The above title may seem like it goes along more with Lent than with Advent.
There are some similarities and disparities between the two. They are both a preparation time for a celebration of a Holy Event. The Son of God being born into our world and then being crucified and dying for our sins so we can be born again through Him. He's kind of a big deal. It is easy to focus on other things though at this time.

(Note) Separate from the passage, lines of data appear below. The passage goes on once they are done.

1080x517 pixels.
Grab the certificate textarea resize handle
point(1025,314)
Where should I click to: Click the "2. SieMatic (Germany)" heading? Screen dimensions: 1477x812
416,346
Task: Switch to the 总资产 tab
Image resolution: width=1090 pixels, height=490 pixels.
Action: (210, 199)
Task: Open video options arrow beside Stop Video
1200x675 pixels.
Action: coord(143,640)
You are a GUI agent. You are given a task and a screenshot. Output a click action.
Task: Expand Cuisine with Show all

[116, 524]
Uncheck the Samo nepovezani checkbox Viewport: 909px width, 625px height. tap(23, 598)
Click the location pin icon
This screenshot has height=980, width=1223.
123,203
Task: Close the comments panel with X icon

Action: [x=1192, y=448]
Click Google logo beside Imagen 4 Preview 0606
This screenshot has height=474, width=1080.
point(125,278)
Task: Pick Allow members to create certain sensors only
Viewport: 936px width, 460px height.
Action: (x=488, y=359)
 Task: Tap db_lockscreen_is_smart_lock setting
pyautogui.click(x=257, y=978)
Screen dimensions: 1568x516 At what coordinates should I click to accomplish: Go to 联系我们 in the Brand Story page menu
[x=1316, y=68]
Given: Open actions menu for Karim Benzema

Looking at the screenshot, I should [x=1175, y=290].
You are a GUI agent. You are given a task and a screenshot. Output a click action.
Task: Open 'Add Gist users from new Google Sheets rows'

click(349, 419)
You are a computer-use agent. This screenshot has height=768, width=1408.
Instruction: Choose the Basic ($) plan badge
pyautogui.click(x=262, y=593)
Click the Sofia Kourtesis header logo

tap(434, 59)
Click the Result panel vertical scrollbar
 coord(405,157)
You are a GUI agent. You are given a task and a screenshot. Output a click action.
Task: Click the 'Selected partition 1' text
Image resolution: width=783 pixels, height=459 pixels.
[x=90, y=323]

I have found myself trying to simplify things. The amount of baking, cleaning, shopping and basically worrying about everything being perfect. It's not going to be perfect. I'm going to let that go. I may not get 5 different kinds of wonderful baked goods out to the people I thought I would- I will let that go too. Most people who truly care about me and I truly care about are happy to have one well-baked, delicious goodie, then to know that I stayed up all night cursing my KitchenAid. Priorities... Another mom in my son's class was happy to hear me say, "Really, it's not worth pulling an all-nighter to get baked goods for the teachers on the same day- let's put a basket out and everyone just brings in baked goods when they want to- the holiday will just stretch out the giving." Not only is my old body getting too old for all nighters, I'm realizing more what really matters- and what doesn't.
At work today, I had a fresh, young idealist I work with asking me why I didn't push more for multiple recommendations for a patient. He knew I had a plethora of ideas of how my patient's life could be made better, but I focused on one. "Why didn't you tell her all the other things you would recommend?" he asked. "Because, judging by her responses in our exchange, I think I only have enough relationship capital to spend on one thing." "Huh?" he said. "Well, I've gotten to the point where I realize if I convince people I'm right on one thing, they are more likely to listen to me on others, so I save those battles for later." Further elaborating, "If the one thing I said works, she will come back for more. If I tell her she is doing six things wrong with her dog, she won't listen to me on any." As I prepare for our Lord's coming at Christmas, I think I have to adapt a little bit of that psychology to my thinking. If I can just focus on the celebration and anticipation of our Lord's coming to open my heart and to focus on giving of myself (not my baked goods and other stuff) to others, maybe He will help me work on all the other stuff when I'm ready.